Documents - Les expériences de Bikini
Les expériences qui viennent d’avoir lieu à Bikini les 1er et 24 juillet 1946 ont présenté un double caractère scientifique et militaire. Du point de vue scientifique, on pouvait dire que jusqu’au 1er juillet on ne connaissait rien de très précis sur le mécanisme de l’explosion atomique. Pas plus à Los Alamos qu’à Hiroshima ou à Nagasaki, faute d’instruments de mesures, on n’avait pu en déterminer avec rigueur les caractéristiques ni les effets dans de multiples domaines.
Par ailleurs, du point de vue militaire, il était d’un intérêt capital pour l’avenir des marines de guerre de savoir comment les cuirassés, les navires légers ou les sous-marins se comporteraient sous l’explosion. Ces deux ordres de raisons étaient donc très suffisants pour justifier les grandioses préparatifs et les énormes dépenses qui ont été consenties par le Gouvernement des U. S. A. pour la réussite de l’opération « Crossroads ».
Le but militaire des deux expériences étant, suivant l’expression de l’amiral Nimitz, de révéler les modifications à apporter aux bâtiments de guerre actuels pour leur permettre de résister aux projectiles chargés d’explosifs nucléaires, une première bombe a éclaté à quelques centaines de mètres au-dessus de l’eau pour éprouver les superstructures, tandis que la deuxième bombe, explosant à quelques mètres sous l’eau, avait pour but principal d’attaquer les coques des bâtiments.
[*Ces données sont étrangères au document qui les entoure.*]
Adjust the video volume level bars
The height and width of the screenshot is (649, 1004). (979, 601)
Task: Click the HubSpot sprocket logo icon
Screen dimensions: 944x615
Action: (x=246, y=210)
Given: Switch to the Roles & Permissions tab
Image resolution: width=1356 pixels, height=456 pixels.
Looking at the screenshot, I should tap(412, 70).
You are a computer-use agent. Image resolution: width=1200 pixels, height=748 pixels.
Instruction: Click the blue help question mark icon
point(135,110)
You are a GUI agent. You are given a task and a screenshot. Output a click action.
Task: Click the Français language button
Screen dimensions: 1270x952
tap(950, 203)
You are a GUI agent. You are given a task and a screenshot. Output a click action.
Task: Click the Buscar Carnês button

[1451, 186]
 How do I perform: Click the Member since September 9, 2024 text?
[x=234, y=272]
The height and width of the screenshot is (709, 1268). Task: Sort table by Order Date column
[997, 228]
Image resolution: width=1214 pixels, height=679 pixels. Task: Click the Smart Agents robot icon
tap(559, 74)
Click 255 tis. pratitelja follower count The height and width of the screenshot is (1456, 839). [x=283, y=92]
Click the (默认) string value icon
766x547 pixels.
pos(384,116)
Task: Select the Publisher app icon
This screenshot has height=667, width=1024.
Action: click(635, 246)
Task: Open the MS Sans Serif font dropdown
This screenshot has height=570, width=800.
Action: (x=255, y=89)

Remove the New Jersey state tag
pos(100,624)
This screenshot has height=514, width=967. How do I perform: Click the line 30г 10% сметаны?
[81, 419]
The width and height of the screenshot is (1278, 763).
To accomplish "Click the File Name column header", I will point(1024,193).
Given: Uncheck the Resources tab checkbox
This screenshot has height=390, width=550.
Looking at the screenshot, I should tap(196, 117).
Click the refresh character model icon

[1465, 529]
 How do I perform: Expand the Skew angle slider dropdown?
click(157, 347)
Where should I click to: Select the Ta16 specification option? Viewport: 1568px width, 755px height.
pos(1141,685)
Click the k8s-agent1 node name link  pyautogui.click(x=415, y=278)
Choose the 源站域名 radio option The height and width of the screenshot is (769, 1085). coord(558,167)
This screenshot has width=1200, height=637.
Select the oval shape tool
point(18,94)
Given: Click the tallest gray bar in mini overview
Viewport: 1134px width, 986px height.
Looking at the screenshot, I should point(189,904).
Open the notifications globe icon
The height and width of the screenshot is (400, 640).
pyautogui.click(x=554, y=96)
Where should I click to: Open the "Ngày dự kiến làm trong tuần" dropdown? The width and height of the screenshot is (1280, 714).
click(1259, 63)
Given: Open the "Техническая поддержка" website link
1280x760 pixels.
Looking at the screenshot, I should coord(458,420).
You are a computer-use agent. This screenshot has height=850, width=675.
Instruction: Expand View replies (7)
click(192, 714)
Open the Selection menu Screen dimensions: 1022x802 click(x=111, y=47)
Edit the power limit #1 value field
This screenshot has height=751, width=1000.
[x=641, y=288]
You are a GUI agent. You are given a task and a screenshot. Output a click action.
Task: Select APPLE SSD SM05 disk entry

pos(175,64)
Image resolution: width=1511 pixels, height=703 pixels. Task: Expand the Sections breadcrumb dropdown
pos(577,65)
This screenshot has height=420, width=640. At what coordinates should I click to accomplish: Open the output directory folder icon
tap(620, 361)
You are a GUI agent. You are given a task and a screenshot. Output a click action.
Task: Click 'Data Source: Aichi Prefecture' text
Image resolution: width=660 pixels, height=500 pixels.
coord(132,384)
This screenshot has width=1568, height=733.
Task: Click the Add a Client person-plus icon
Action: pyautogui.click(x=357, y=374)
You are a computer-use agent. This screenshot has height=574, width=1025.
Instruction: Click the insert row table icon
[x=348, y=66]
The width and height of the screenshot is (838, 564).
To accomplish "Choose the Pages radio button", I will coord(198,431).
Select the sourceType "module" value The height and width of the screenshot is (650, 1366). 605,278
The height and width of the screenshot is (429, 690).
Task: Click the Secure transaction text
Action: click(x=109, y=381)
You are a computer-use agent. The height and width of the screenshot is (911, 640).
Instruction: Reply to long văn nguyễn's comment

Le théâtre choisi pour l’opération « Crossroads » a été, par 10°30’ de latitude nord et 164°34’ de longitude est, l’atoll de Bikini, dans les îles Marshall, à 270 kilomètres à l’est d’Eniwetok et à 300 kilomètres au nord-ouest de Kvajalein. Bikini est un atoll corallien en forme de fer à cheval, d’une longueur de 35 kilomètres et d’une largeur de 18 kilomètres, formé d’une vingtaine de petites îles et dont le lagon constitue une magnifique rade d’environ 20 à 40 mètres de fond. Situé à 2.500 kilomètres de Guam, à 3.370 kilomètres d’Honolulu, à 6.678 kilomètres de San-Francisco et à 3.900 kilomètres de Yokohama, l’atoll ne possédait que 167 habitants indigènes, qui ont été évacués avant l’opération, avec leur roi Jeima Kemata, sur l’atoll voisin de Rongerik.